Well, it'll be a little more difficult than the ideal beginner's scope (a 6-8 inch Dobsonian), but far from impossible. First thing first is to polar align the mount. Since it's an EQ mount, this'll have to be done every time you take it out. Rotate the tripod head in azimuth until the telescope counterweight faces north with the tube parallel to the mount head (you can use a compass to get it close, but you'll want to check a magnetic declination map first to get the correct offset from magnetic north). Use the latitude adjustment to set the telescope to the correct latitude, and then set the telescope to 90 degrees declination. More than likely the scope came with a declination setting circle which is mostly useless but helpful here. Once you've done this, you should see Polaris in the eyepiece field.
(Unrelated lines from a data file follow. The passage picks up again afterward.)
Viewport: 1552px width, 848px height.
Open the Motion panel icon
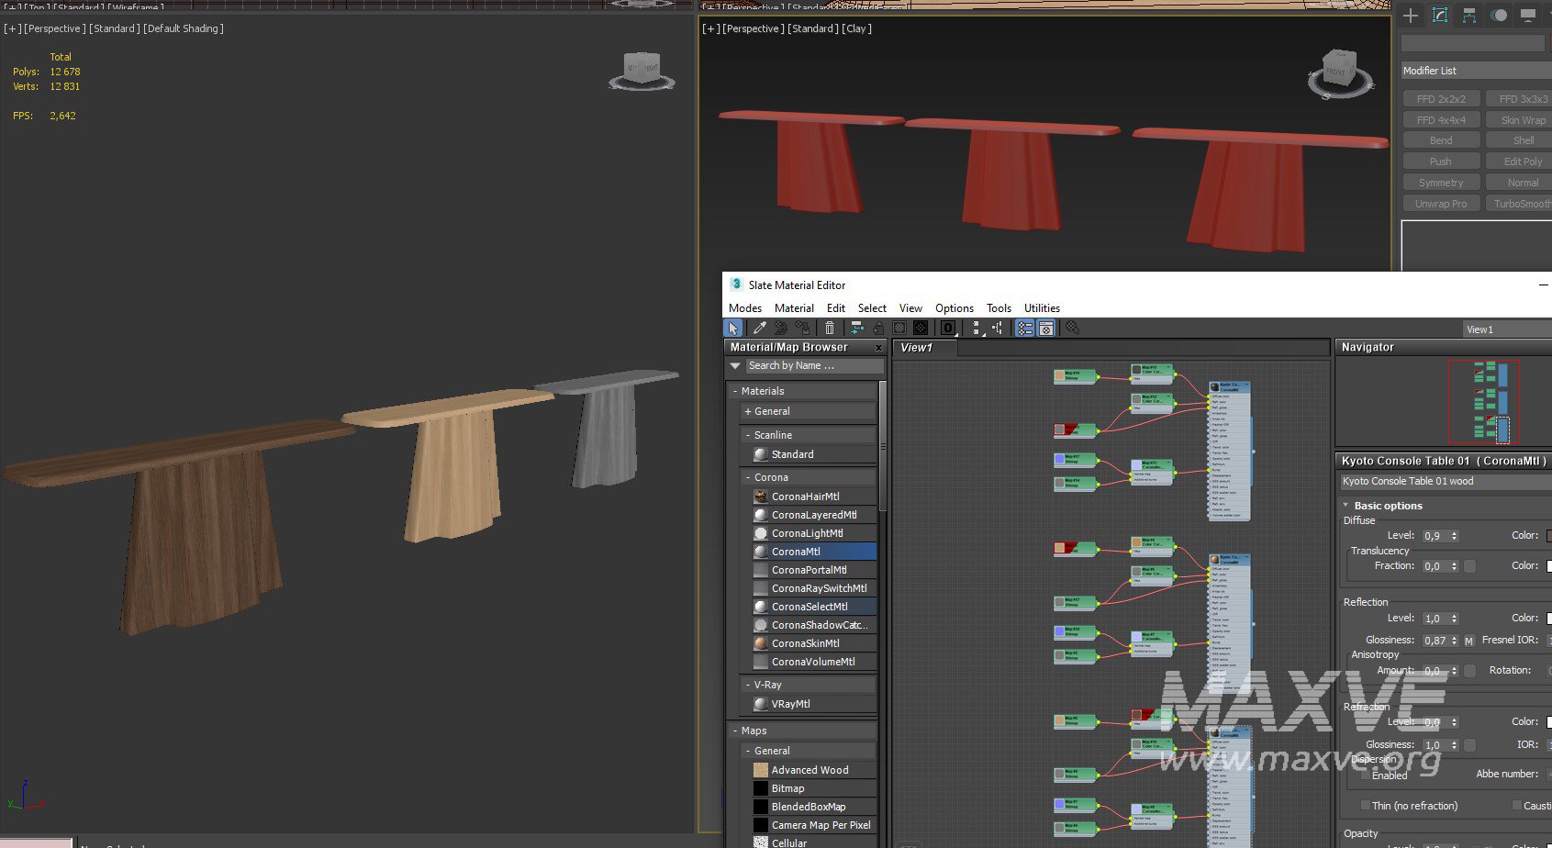(1499, 16)
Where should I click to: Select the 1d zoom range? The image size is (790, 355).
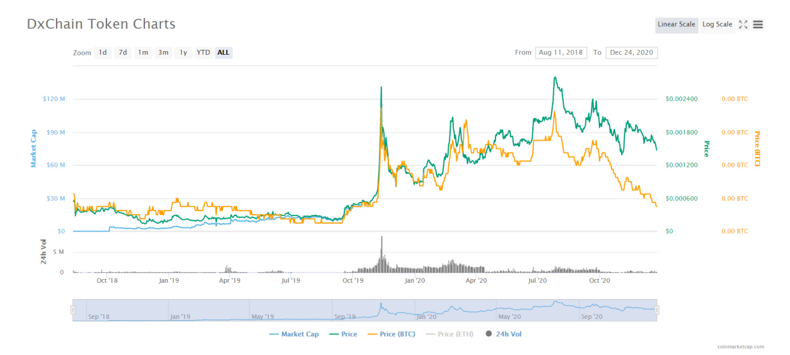(103, 53)
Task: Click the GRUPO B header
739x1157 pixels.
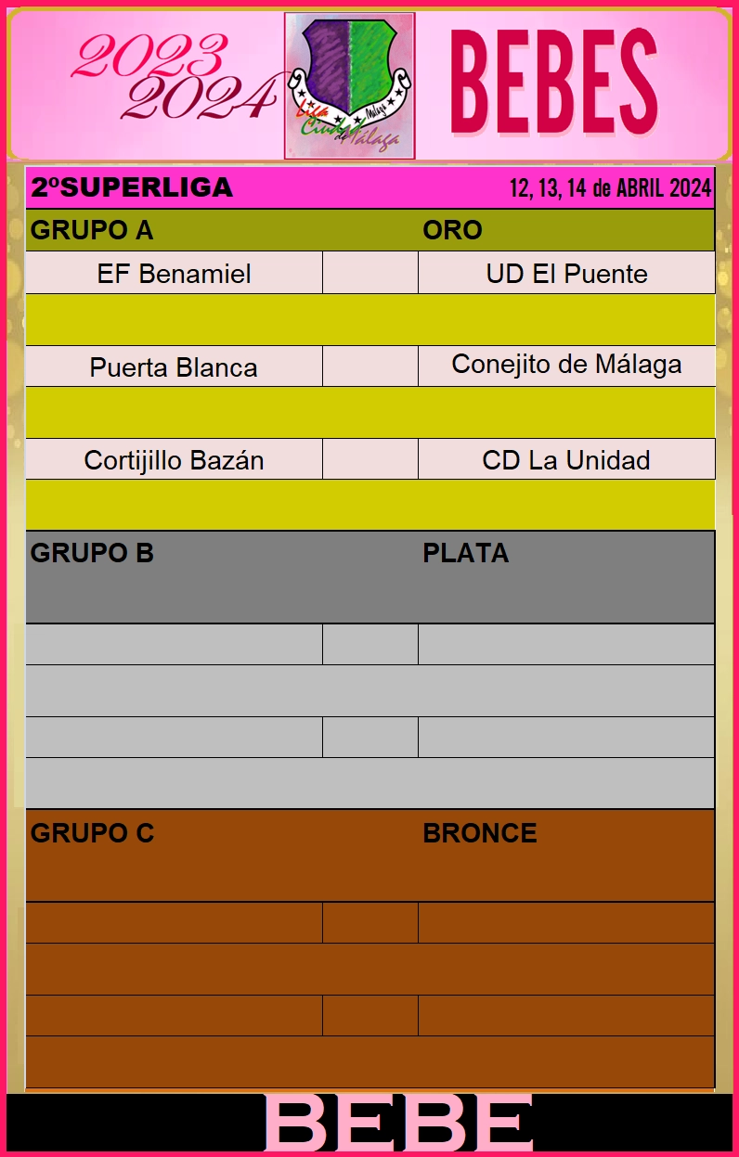Action: [92, 553]
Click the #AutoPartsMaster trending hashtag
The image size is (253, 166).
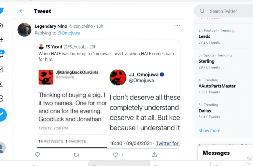(217, 86)
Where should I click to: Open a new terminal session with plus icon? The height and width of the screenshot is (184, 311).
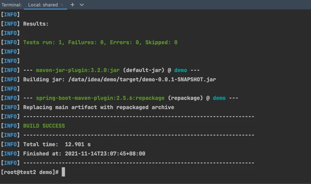(x=72, y=5)

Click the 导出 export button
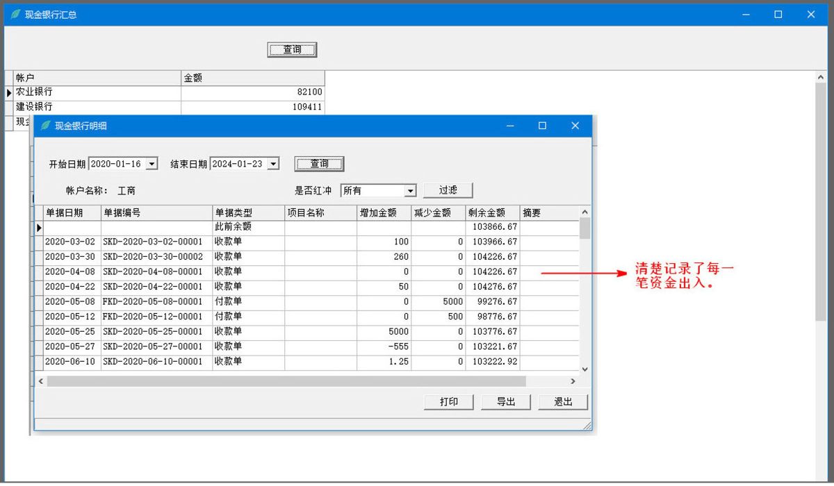(x=505, y=402)
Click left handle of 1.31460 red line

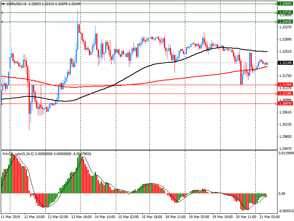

If you don't, adjust the mount head azimuth or the latitude until you do. Congratulations, your mount is now (roughly) polar aligned.
Now that you've done this, you'll need to use the method of right angle sweep to find targets starting from bright stars. Since you can't just push the telescope where you want it to go like an alt-az system, you need to move in one axis, then the other. Figure out how large in degrees the field of the finder or your low power eyepiece is, then consult your star charts (you do have good charts, right?). Measure how far in angle you have to go in each axis, then divide that into field-widths you need to move. Then move the right number of field widths for each axis, and you should hit the target. For the next couple of months, a good target to practice on since it'll be real damn obvious when you hit it is the Orion Nebula. Try getting there from Orion's Belt, Rigel, and Betelgeuse. Other good winter targets are the Double Cluster, Jupiter, M35, the Pleiades, the Beehive (M44), M36, M37, M38, M81 and M82, M31, M32, M110, M33, M15, NGC 7331, and so on.
One other benefit of having the mount polar aligned is that once you have a target in view, you only need to move in the right ascension axis (R.A., the E-W axis) to keep it there. Without polar alignment, this becomes a rather tricky process. This is in fact why EQ mounts are desirable in the first place.
One more thing: if my instructions seem unclear, or you have no idea what I'm talking about, you can google both polar alignment and right angle sweep. Last time I did that, I recall finding pretty good info sources in the first few hits.